Too many names, too many political parties (more than 20 at the last elections), too many plots and sub-plots, and characters and "portaborse" - a lovely Italian word meaning "briefcase carriers", the obsequious yet pushy political wannabes who cluster around party leaders.
| Polls show Giorgio Napolitano is far more popular than Silvio Berlusconi |
For the past five years Giorgio Napolitano has been Italy's elected head of state.
He lives amid the tapestried and frescoed splendour of a gigantic 400-year-old former Papal Palace in the centre of Rome, keeping a steady hand on the tiller of a country in the throes of deep political, economic and social malaise.
As Italy's favourite politician, he has a popularity rating of 80%. By comparison, Silvio Berlusconi has a meagre 30%.
Unlike President Sarkozy of France however, President Napolitano is a non-executive president with largely ceremonial functions.
Yet he is the person who has to appoint a new prime minister every time there is a government crisis.

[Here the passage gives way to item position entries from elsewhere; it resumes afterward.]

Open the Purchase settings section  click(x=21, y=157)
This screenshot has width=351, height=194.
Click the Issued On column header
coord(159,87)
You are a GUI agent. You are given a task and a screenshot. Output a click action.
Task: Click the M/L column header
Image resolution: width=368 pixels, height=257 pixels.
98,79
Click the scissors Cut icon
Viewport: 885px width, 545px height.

And he is the guarantor of Italy's constitution, hammered out immediately after World War II by the founding fathers of the republic following two decades of Fascist rule.

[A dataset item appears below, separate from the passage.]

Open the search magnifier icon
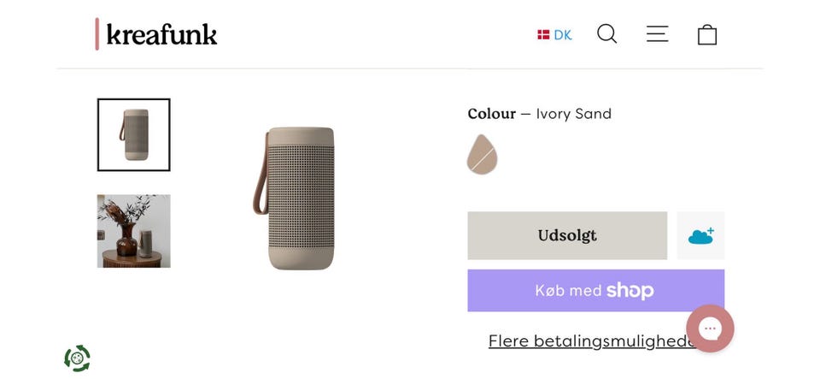The image size is (820, 379). pos(606,34)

He was the only senior party functionary to speak fluent English, and was warmly welcomed in the United States when he delivered a series of lectures at leading universities there in 1978.

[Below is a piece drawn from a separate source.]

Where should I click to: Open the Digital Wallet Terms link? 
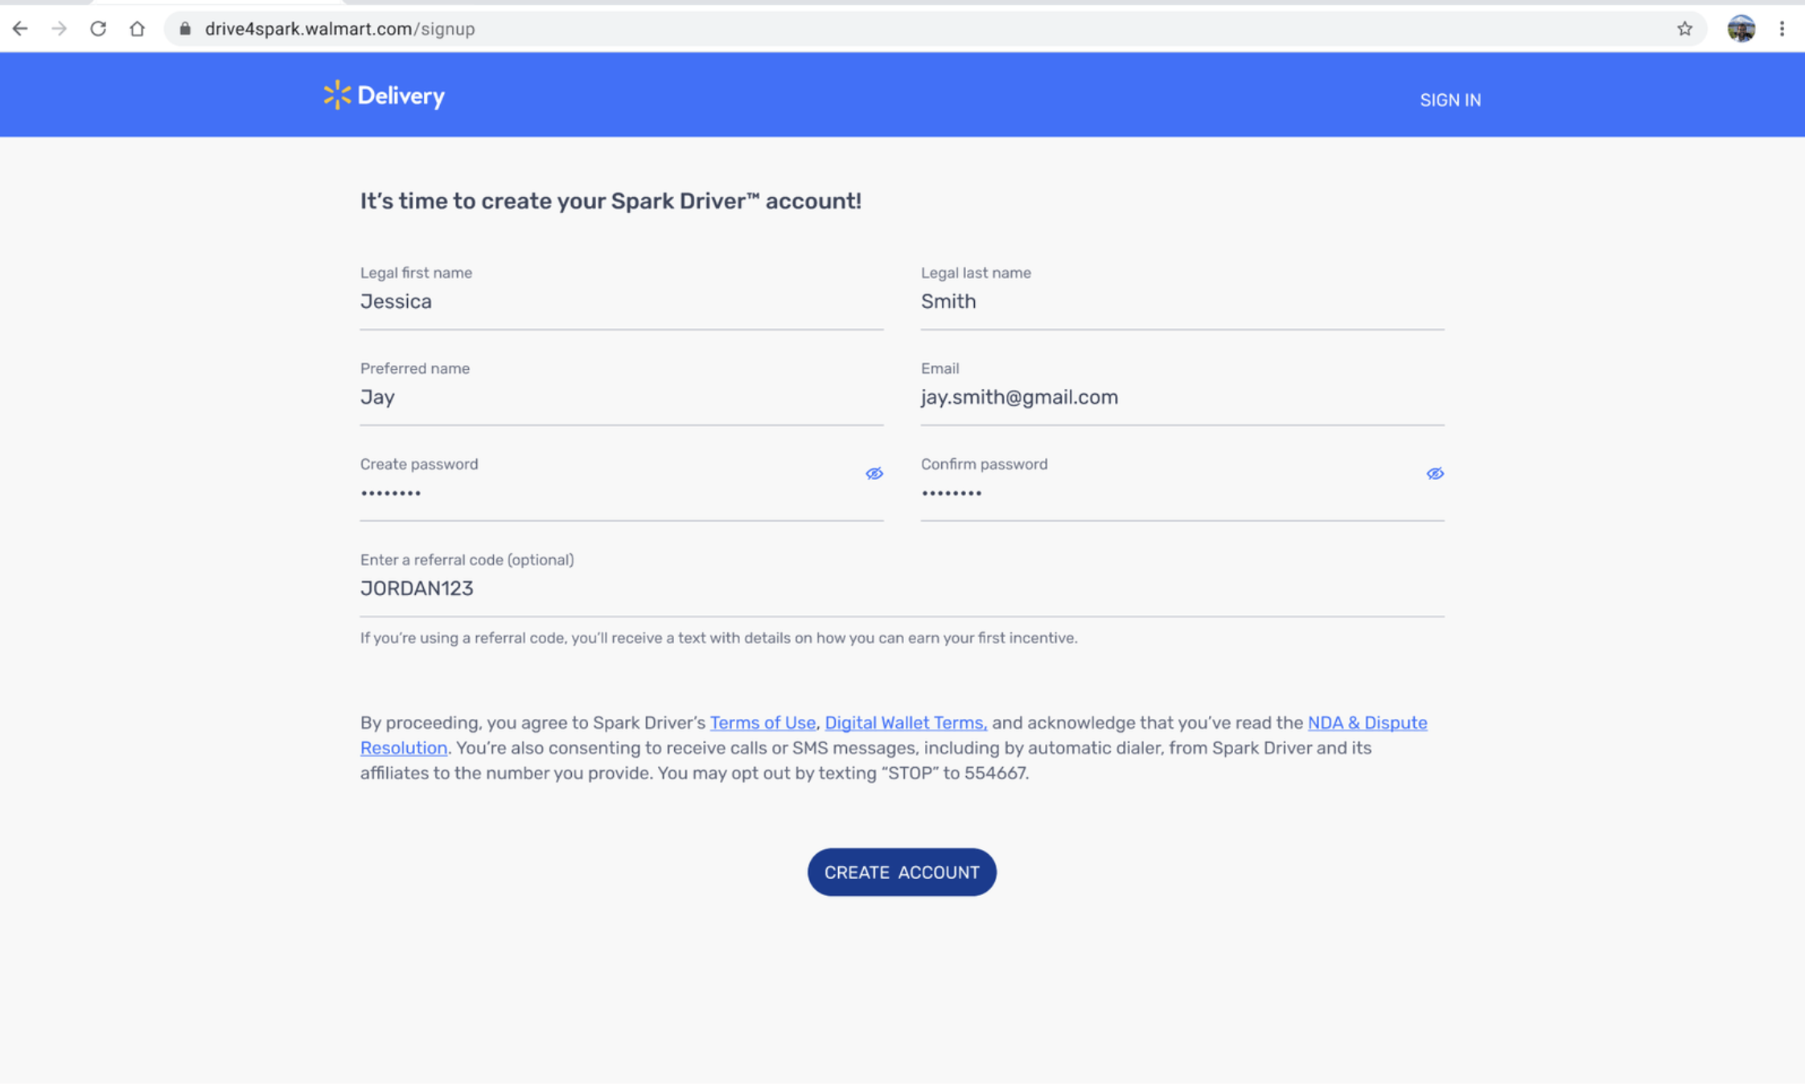pos(905,723)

I remember interviewing him in his sparsely decorated and modest office at Communist Party Headquarters in Rome's Street of the Dark Shops during those years, and found him an open and cultured politician, not at all afraid to challenge the hegemony of the Soviet Union.
How times change.
The president has actually outlived the party which brought him to political prominence.
The Communist Party Headquarters was sold off to a development company a few years ago.
| The president been officiating at unification ceremonies |
He later became a strong critic of Soviet foreign policy, roundly condemning the Soviet invasion of Afghanistan in the 1980s (during which he also came round to being a supporter of Nato).
President Napolitano, balding now - he has never felt it necessary to resort to a facelift or hair transplant to conceal his age - walks with a slight stoop, but his voice is still forceful.
He is still a man of great dignity, as I saw for myself during a recent visit to the Quirinal Palace where he has an expert staff sifting through the various laws sent for his signature by parliament.
His power to reject laws is limited, but he has learned to respect the spirit as well as the letter of the laws he is called on to countersign.
He has proven a staunch defender of the values of the now mostly long-dead statesmen who set up Italy's first modern republic.
The bespectacled former Communist party leader is a meticulous observer of protocol, accompanied on all ceremonial occasions by the imposingly tall members of the presidential guard of honour dressed in their polished brass breast-plates and plumed helmets.
It has been a busy year for the president, travelling up and down the peninsula officiating at ceremonies marking the 150th anniversary of the unification of this patchwork of former independent states into a united country for the first time since the fall of the Roman Empire.
| Italy's president resides in the Palazzo del Quirinale in downtown Rome |
"We have no flag," Mazzini lamented in 1844, "no name in politics, no voice among the nations of Europe, no common centre, no common treaty, no common market.
"We are dismembered into eight separate states, separated by eight customs barriers - eight different currencies, systems of weights and measures, of civil and criminal law."
That has all been resolved long ago, but the former divisions of Italy remain stubbornly present as the country struggles to deal with such chronic problems as the disposal of the 2,000 tonnes of trash generated each day in the city of Naples, which has run out of landfills where it can be dumped.
President Napolitano recently made a heartfelt appeal to the other regions of Italy to play their part in resolving the rubbish crisis but the answer has generally been: "Not in my backyard."
Italy's unification still has a lot of unfinished business.